There has been some support among the common Palestinians, whom may remember or recognize the “long history of warm relationship” between the Palestine and the DPRK. In late 2017, a Gaza strip restaurant displayed a poster showing “Kim Jong Un next to a North Korean and a Palestinian flag announces a special offer: an 80 percent discount to North Korean customers” which was meant to show gratitude that Kim Jong-Un criticized “President Donald Trump’s decision to recognise Jerusalem, a city holy to Jews, Muslims and Christians, as the capital of Israel,” as one restaurant owner, Raba, noted (Sofia Lotto Persio, “Who Likes North Korea?
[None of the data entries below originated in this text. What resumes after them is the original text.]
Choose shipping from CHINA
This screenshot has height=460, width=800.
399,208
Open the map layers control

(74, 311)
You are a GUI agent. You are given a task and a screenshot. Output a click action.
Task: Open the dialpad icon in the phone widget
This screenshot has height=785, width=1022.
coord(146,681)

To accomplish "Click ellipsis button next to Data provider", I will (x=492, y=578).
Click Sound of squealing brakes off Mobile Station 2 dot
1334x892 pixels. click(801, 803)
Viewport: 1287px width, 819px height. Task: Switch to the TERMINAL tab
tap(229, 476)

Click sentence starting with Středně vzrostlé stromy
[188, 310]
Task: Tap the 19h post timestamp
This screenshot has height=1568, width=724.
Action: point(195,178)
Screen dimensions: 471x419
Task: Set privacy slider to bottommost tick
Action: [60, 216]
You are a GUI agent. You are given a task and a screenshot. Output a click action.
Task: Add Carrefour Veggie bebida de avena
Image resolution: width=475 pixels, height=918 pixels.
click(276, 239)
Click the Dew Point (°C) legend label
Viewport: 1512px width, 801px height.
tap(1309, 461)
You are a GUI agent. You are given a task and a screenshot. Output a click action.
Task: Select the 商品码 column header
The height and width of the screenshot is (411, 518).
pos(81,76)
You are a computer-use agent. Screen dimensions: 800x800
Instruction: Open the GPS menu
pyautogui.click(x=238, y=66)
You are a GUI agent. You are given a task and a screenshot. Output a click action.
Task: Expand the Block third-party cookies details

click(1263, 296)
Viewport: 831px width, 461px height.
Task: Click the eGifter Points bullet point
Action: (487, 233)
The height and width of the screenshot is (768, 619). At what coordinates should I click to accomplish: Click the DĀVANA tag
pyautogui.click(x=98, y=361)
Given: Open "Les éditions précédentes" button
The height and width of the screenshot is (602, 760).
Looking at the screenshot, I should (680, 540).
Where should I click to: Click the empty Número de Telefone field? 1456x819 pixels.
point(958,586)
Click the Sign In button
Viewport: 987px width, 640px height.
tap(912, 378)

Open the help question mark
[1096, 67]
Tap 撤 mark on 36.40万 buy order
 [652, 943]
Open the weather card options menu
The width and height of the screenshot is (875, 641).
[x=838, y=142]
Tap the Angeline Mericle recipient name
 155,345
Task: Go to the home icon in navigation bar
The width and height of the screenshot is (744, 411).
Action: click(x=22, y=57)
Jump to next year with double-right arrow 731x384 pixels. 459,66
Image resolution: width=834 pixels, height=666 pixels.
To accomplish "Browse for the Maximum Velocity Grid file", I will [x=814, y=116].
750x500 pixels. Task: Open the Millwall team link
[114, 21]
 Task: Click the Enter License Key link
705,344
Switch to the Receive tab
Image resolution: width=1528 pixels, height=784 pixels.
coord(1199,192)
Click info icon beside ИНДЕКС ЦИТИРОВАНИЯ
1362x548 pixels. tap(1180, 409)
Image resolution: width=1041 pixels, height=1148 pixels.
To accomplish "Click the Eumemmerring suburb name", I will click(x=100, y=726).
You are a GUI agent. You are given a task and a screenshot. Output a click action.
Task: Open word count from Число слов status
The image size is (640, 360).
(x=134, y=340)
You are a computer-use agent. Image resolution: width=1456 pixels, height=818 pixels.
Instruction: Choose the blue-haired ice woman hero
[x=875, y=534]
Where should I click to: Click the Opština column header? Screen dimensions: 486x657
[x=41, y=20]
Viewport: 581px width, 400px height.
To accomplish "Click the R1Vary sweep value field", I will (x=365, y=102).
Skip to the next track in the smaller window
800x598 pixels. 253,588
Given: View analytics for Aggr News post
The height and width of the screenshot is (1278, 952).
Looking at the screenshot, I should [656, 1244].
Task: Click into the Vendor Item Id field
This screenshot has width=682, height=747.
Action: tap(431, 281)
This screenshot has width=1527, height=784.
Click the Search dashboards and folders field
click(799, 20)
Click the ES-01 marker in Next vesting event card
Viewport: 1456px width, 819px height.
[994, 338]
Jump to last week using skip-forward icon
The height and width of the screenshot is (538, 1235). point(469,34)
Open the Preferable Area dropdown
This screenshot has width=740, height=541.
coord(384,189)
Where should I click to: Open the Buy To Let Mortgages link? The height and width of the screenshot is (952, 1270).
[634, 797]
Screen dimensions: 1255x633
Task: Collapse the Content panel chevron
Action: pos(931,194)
Kim Jong Un Finds Grateful Fans in Gaza,” Newsweek, Dec 15, 2017). He also said that Kim “is not a Muslim, a Christian or an Arab, he’s not even in the Middle East, but he is supporting us,” and that he doesn’t believe “Erdoğan’s words.” Another media outlet, connected with Russia’s RT, interviewed the restaurant owner and others, with one frame of their video showing the poster:
One Zionist claims that “Pyongyang regularly voices support for Hamas and the Palestinian Authority” (Michael Freud, “Fundamentally Freund: When Israel fought North Korea,” Jerusalem Post (opinion), Oct 7, 2014; Otto Warmbier’s family kept his Jewishness under wraps while North Korea held him hostage,” Times of Israel, Jun 22, 2017). The perception of such support was so strong that family of Otto Warmbier, a citizen of the murderous empire, concealed he had a “Jewish background and identity,” that he “became active with his campus Hillel at the University of Virginia (UVA)” and had even visited the Zionist state, where he was “given a Hebrew name,” with his mother being Jewish while he was as well, indicating that he was perhaps a Zionist! Undoubtedly those in the DPRK likely recognized this, but if they had been told the whole truth, it may have been different. After all, Zionists are horrible, upholding an inherently “racist ideology” which promotes “segregation and ethnic cleansing,” the foundation of the whole Zionist state, the same state which demands a PA takeover of Gaza, wanting “Hamas disarmed and rendered impotent, the PA it controls in charge.” The ties between Korea and Palestine reiterated again and again in the media of the DPRK. In Rodong Sinmun there are 35 results for the term “Palestine.” These include a speech by the DPRK permanent representative at an emergency meeting of the UN’s Security Council on December 21, 2017, saying that
the status of Kuds [also called Jerusalem] remains so sensitive that it, for sure, should be solved fairly by means of regaining the national rights of the Palestinian people and striking a comprehensive and lasting solution to the Middle East problem. The U.S. and Israel should bear full responsibility for all the consequences of tension and instability that will be entailed in the Middle East region owing to its reckless and highhanded act…My delegation avails itself of this opportunity to reiterate its support and encouragement to the struggle of Palestinian people retrieving their legitimate right to setting up the independent state with East-al-Quds as its capital and to the struggle of the Arab people for their cause of justice.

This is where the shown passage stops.